The fallacy in this assumption is that homeowners' incomes do not automatically rise along with housing valuations.
In my recent entry Dear Homeowner: If You're Paying $260,000 in Property taxes Over 20 Years, What Exactly Do You “Own”?, I questioned the consequences of high property taxes. Some readers wondered if I was saying all property taxes should be abolished. The short answer is no–what I was questioning is local government reliance on property taxes to the point that owning a home no longer makes financial sense because the property taxes consume any appreciation other than the transitory “wealth” generated by a housing bubble.

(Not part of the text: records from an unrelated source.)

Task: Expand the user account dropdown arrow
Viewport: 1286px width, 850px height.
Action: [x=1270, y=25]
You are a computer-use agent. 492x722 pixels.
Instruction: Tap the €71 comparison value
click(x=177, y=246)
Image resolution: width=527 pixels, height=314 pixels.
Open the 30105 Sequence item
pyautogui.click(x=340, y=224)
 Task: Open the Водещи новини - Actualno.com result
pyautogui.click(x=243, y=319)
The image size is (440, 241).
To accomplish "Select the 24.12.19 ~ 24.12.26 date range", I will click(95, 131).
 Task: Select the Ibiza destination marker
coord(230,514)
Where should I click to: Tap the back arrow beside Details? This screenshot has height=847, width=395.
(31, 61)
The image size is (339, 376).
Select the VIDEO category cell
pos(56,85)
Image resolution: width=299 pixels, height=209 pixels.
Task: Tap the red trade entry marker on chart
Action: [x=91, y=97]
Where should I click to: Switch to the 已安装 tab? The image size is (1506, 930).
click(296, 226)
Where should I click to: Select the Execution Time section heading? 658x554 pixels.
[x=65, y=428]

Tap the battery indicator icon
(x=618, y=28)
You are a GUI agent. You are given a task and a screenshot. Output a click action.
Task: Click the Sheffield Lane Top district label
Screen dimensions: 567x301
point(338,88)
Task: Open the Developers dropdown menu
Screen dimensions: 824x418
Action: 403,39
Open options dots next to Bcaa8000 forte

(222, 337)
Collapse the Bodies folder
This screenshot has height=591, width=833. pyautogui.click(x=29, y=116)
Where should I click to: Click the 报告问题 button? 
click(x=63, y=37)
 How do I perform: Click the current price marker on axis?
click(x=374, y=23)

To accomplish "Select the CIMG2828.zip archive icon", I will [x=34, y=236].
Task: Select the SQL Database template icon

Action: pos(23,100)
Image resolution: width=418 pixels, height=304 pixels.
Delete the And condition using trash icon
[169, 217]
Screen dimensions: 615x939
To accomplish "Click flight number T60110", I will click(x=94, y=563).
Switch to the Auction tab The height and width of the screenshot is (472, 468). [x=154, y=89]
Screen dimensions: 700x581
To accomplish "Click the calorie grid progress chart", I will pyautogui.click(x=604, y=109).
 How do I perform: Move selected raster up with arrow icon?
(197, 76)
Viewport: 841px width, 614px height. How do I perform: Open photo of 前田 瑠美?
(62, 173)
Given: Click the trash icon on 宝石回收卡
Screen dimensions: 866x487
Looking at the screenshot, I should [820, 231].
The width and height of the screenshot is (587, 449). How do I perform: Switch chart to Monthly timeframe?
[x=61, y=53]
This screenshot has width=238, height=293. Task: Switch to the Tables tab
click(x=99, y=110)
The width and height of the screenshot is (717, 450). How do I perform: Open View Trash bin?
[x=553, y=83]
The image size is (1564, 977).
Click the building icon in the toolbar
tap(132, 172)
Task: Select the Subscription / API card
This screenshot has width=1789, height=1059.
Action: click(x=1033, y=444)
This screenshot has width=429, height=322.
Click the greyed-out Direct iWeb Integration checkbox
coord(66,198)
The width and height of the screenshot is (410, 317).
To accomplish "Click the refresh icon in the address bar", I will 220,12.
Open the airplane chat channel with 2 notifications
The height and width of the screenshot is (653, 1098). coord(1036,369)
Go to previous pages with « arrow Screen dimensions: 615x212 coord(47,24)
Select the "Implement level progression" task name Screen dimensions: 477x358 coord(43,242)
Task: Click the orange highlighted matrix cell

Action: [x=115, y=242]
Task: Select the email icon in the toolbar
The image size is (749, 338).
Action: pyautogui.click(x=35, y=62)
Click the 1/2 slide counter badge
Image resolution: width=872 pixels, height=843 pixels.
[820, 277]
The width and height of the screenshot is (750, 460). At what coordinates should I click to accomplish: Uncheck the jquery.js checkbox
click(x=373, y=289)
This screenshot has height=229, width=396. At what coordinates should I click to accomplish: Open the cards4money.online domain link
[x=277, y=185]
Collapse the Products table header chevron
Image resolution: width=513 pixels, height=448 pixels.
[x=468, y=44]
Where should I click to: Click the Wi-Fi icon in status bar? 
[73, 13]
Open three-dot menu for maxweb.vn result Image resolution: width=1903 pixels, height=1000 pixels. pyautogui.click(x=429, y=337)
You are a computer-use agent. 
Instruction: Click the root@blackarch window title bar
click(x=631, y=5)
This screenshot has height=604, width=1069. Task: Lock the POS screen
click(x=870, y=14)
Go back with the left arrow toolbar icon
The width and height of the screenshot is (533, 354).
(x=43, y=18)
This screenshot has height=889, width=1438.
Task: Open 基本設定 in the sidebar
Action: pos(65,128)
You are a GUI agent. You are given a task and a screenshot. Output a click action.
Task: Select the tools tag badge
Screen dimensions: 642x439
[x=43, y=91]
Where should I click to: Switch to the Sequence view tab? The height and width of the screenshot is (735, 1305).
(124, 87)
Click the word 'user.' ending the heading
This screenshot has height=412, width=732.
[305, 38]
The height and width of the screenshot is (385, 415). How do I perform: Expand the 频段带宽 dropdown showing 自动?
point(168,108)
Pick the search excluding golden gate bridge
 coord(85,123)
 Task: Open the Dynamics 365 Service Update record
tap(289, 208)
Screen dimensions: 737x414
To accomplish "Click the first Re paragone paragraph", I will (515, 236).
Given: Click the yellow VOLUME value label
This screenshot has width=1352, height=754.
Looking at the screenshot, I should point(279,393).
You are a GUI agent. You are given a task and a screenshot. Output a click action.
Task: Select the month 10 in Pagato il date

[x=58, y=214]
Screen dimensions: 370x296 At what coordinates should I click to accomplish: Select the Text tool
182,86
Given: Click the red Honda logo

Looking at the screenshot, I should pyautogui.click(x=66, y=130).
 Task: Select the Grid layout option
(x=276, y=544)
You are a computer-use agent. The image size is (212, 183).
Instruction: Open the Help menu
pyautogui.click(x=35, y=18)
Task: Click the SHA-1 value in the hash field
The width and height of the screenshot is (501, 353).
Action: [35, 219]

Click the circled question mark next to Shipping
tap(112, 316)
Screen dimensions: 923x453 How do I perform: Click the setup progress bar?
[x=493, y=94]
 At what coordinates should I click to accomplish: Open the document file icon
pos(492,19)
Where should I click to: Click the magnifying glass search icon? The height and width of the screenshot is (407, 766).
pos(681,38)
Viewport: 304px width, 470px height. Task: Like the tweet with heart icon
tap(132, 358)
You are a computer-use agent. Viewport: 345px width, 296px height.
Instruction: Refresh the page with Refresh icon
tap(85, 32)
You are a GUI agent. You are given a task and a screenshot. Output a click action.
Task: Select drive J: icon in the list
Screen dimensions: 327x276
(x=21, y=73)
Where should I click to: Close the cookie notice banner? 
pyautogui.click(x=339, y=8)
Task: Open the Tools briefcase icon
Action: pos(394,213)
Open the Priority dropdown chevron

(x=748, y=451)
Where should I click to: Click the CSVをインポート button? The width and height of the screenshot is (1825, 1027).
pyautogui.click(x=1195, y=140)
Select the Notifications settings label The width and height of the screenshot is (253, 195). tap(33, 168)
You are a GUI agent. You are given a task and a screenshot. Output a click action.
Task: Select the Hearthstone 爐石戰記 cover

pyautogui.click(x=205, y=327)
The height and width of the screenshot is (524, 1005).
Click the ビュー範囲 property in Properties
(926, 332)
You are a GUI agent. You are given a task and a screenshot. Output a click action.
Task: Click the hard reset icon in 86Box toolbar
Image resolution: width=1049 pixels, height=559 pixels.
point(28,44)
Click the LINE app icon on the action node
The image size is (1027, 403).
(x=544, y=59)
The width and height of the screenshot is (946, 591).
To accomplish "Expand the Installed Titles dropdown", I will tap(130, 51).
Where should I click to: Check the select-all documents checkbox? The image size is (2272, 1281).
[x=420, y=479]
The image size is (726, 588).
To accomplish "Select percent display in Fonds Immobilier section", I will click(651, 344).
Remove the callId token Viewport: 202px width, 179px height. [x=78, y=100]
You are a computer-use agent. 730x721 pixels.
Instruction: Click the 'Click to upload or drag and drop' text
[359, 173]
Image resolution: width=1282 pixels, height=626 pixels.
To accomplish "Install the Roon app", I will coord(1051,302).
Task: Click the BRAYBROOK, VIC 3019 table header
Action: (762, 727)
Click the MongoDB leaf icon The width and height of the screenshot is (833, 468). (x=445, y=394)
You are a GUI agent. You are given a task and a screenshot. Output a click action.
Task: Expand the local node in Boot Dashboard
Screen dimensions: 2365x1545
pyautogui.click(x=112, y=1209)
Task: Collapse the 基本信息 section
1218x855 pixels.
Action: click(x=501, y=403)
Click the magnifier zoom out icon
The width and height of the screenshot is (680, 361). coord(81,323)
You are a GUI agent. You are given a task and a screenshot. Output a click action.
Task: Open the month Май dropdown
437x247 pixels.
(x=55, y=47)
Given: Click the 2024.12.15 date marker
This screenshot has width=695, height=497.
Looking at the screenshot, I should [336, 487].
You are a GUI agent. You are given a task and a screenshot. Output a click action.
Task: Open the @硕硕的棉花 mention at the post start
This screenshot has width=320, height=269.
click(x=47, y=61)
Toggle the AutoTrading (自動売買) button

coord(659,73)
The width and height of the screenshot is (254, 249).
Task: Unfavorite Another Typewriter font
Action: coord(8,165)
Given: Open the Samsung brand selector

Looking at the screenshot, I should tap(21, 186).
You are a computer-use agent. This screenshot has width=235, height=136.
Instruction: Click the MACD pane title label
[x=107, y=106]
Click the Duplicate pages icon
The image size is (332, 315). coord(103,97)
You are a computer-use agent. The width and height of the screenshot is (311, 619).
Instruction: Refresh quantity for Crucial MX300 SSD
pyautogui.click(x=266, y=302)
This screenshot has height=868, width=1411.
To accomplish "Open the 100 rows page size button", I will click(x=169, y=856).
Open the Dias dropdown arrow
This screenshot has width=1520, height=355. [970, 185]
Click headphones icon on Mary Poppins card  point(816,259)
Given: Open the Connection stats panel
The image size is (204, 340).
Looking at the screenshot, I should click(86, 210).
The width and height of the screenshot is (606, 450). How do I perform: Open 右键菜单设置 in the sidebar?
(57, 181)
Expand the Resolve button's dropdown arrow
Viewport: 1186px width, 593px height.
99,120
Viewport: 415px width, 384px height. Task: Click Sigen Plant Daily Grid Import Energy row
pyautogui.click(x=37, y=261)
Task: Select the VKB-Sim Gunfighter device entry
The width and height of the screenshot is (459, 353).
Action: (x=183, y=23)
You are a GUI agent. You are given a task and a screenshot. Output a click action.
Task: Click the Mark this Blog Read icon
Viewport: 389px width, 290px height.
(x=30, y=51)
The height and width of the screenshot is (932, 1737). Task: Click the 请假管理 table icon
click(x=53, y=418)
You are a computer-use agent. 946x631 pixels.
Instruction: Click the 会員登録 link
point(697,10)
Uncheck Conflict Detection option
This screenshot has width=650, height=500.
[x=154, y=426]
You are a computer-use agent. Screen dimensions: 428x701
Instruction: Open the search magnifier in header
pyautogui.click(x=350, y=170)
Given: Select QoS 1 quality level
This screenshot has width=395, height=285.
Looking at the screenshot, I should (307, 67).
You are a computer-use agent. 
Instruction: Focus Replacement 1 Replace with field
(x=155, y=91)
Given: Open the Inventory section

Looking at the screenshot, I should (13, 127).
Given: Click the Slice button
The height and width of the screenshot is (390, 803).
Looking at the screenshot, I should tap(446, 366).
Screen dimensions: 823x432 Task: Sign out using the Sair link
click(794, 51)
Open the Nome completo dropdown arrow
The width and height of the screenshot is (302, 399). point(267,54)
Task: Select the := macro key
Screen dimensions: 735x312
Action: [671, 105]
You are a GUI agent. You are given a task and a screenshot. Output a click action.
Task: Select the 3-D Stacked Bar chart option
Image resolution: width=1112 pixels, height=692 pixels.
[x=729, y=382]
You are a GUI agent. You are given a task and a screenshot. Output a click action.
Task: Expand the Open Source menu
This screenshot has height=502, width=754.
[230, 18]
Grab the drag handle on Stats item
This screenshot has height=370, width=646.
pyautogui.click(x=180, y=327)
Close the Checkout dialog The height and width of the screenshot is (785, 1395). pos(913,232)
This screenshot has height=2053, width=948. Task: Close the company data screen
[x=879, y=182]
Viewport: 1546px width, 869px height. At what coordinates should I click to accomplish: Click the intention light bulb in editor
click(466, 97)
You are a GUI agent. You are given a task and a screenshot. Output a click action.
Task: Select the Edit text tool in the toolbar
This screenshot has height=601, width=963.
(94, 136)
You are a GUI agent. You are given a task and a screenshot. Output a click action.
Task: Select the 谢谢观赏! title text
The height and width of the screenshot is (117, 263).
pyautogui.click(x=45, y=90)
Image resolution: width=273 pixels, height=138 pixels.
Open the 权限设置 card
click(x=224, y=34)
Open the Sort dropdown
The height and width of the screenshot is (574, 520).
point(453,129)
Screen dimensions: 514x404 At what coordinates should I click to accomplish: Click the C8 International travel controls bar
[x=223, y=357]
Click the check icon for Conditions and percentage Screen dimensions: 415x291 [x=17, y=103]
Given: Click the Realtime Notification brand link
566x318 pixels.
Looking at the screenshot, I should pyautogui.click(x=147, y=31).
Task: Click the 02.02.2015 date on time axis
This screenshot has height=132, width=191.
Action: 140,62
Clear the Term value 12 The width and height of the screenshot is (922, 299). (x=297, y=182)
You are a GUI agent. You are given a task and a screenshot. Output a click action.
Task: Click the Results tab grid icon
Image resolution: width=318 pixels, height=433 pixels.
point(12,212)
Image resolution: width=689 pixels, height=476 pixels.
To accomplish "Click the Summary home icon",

In effect, local tax authorities are capturing all future appreciation for themselves. Note that applies to areas with high property taxes–in excess of $10,000 annually, not locales with annual property taxes of $2,000.
State and local taxes–sales, income and property–tax very different events. Sales taxes are based on consumption, and are typically highly regressive, as low-income households pay a higher percentage of their income on sales taxes than higher-income households.
Income taxes are typically progressive, as the higher one's income, the more income tax one pays.
Property tax is not based on consumption or income, but on the presumed wealth and income of property owners. In effect, property taxes are a wealth tax: if you can afford a house, you can afford property taxes.
The fallacy in this assumption is that homeowners' incomes do not automatically rise along with housing valuations. Consider the 35% increase in the Case-Shiller 20-City Index since 2012: in a four-year period that officially experienced a mere 4% inflation, housing leaped 35%.
Meanwhile, real median household incomes rose a paltry 5%. Local tax authorities love housing bubbles because rising valuations justify higher property taxes. But the homeowners' income needed to pay higher property taxes may well have declined during the bubble due to layoffs, shortened hours, medical emergency, reduced bonus, etc.